We are seeing a powerful healing here, in these seven small churches. We are seeing a miracle unfolding. We are seeing the power of unity take hold in the red dirt of Africa, where I watch as pastors who were once strangers walk across the compound of School of Hope as brothers, their arms comfortably draped around one another’s shoulders in a gesture of unity that speaks louder than words. They share each other’s burdens, they know each other’s struggles, they have each other’s backs.
In their unity, they are no longer one man struggling to bear the burdens of family and congregation. They are men who each possess the strength of all eight pastors in the local villages, as well as the strength of the more than 50 others that meet regularly for TCT training in Uganda, as well as the hundred who now come from a wider circle to meet monthly, as well as thousands of other Christians around the world who have committed to pray and partner with them in a gesture of unity that proudly proclaims: We are one church. We are one body of Christ. We are one family whose one Abba-Father calls us to a Holy Unity that imparts a power stronger than every stronghold, every lack, every illness, and every weakness.
It’s the prayer that Jesus prayed for us, the shadow of the cross looming dark before him:
“My prayer is not for them alone. I pray also for those who will believe in me through their message, that all of them may be one, Father, just as you are in me and I am in you. May they also be in us so that the world may believe that you have sent me. I have given them the glory that you gave me, that they may be one as we are one— I in them and you in me—so that they may be brought to complete unity. Then the world will know that you sent me and have loved them even as you have loved me.” ~John 17:20-23
Then the world will know. I am seeing it here, as we pull up to Pastor Steven’s church and are met by children waving clusters of bougainvillea vines, fuchsia flowers nodding between wicked thorns. They usher us into the church, where drums are pounding and voices are lifted high, singing so joyfully that my heart feels as though it might burst:
Yahweh, Your name is Yahweh! You’re the miracle-working God, Your name is Yahweh.
Their faces are uplifted, their love for God and for each other and even for us, strangers yet sisters just the same, pours over me and I am overcome.
Miracle worker, a voice rises from the crowd. Miracle worker! Come and work a miracle, a miracle today…
“I used to be mocked in the villages,” pastor Steven will later tell us, his voice breaking with emotion. “The children would call me names and throw stones. But now when they see me coming, the run over to greet me. Now I am respected.”

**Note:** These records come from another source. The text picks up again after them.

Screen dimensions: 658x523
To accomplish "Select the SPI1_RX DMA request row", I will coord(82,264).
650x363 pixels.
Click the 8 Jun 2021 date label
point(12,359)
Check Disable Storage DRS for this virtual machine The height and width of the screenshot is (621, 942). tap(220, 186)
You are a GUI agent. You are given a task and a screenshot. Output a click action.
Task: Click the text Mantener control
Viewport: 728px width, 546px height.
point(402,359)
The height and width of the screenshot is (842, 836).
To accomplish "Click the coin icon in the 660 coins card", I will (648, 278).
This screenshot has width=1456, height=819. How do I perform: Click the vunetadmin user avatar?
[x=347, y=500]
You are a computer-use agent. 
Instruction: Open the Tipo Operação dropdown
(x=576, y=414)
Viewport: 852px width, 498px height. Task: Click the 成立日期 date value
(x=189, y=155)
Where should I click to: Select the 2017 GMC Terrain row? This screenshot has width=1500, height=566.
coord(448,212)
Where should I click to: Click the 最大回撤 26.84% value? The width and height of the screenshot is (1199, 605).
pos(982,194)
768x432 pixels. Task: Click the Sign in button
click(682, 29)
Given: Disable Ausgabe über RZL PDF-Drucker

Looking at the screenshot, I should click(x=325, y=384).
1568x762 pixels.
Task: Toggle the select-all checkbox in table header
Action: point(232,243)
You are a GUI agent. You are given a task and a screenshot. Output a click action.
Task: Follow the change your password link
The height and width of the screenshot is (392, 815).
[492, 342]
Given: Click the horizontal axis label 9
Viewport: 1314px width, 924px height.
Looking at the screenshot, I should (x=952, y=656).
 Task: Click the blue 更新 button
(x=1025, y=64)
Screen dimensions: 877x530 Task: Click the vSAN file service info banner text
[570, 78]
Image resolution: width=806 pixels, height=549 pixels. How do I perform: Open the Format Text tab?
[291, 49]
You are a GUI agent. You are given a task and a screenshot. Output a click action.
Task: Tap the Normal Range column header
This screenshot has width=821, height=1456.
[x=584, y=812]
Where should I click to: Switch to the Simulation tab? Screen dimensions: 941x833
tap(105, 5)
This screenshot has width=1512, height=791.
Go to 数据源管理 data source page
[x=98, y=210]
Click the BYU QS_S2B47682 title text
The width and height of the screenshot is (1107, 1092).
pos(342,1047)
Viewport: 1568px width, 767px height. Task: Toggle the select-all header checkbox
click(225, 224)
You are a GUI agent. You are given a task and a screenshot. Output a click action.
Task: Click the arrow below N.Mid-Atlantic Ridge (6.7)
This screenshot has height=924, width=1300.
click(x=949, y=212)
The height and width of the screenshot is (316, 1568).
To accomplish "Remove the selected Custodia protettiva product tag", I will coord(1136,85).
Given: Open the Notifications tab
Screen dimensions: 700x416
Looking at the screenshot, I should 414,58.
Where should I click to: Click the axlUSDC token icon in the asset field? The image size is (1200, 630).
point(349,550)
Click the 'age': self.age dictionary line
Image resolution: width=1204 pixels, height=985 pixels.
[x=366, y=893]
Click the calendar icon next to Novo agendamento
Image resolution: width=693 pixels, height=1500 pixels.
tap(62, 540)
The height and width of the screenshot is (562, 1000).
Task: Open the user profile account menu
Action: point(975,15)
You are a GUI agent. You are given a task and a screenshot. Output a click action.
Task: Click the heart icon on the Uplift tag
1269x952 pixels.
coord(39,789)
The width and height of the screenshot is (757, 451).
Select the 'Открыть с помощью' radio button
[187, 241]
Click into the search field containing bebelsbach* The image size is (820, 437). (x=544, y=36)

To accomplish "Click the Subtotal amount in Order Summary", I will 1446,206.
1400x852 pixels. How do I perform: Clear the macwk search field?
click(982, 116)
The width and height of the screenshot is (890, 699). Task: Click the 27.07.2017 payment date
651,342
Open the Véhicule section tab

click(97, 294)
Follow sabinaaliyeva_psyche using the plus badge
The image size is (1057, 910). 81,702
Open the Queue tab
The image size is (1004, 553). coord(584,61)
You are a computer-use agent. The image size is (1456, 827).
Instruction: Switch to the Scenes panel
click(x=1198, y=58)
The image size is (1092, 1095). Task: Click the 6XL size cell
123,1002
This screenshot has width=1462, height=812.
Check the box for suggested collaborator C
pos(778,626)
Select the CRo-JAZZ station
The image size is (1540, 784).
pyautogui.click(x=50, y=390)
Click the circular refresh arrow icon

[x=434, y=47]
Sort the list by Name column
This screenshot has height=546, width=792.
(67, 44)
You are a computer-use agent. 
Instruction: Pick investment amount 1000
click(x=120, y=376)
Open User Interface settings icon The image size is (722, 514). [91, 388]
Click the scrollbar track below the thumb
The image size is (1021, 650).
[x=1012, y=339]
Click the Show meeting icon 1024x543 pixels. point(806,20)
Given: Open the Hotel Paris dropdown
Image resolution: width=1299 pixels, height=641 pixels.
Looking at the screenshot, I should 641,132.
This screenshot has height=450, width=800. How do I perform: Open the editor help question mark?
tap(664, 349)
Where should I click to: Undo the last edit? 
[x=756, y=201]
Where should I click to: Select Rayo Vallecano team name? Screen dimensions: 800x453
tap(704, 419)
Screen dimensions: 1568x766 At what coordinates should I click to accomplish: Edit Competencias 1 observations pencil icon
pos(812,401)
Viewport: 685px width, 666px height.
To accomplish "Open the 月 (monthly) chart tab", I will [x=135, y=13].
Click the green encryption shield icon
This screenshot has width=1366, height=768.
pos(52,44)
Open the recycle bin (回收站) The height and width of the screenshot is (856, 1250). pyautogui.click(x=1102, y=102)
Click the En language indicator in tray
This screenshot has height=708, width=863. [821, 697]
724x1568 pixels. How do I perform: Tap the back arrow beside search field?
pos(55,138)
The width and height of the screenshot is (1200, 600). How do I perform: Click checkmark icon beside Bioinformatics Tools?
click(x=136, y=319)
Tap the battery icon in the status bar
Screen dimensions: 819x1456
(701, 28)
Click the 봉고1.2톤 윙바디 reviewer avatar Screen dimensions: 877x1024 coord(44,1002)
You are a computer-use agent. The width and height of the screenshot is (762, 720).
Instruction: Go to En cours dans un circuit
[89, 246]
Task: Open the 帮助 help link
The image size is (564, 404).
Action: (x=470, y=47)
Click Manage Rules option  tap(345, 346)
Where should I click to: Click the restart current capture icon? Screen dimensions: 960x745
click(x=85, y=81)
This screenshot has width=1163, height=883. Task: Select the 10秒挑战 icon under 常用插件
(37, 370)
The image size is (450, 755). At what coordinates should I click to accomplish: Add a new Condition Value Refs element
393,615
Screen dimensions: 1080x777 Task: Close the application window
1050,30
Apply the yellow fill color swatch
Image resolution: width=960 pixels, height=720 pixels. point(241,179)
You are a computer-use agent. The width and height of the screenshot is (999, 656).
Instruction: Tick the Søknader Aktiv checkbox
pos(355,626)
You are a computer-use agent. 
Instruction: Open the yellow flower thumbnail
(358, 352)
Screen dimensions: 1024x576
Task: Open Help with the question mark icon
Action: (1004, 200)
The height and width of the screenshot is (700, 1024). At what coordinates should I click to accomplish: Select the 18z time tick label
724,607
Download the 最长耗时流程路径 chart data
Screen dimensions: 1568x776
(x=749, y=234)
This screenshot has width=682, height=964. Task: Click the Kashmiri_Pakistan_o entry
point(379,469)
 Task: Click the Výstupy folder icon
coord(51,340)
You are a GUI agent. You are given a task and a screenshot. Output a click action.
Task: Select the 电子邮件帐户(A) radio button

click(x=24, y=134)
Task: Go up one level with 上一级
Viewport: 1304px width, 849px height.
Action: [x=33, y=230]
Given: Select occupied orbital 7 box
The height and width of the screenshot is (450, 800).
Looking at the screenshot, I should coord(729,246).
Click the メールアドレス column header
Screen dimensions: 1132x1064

This is a miracle, that seven churches in a once dark and nearly-forgotten place can see such powerful rebirth not through the restoration of resources or finances or church buildings, but through the restoration of unity that Christ Himself prayed for. This is what brings the miracle: that we act as one, seven churches in Uganda and so many more across the globe—not offering a handout but joining hands together as one body across the nations and around the world.
This is the miracle that has turned weakness into power, solitude into community, and mockers into disciples. This is the unity that lets the world know that the Father loves them.
In the next few weeks, we will be posting stories from the recent trip to Uganda. Our North American team was forever changed and blessed by the hospitality of our Ugandan family, and it is our honor to share the incredible things that the Lord is doing there through The Lulu Tree. Thank you for partnering and praying for the programs that are changing the face of Africa–one life, one church, one village at a time. Truly, God is using these things in mighty ways!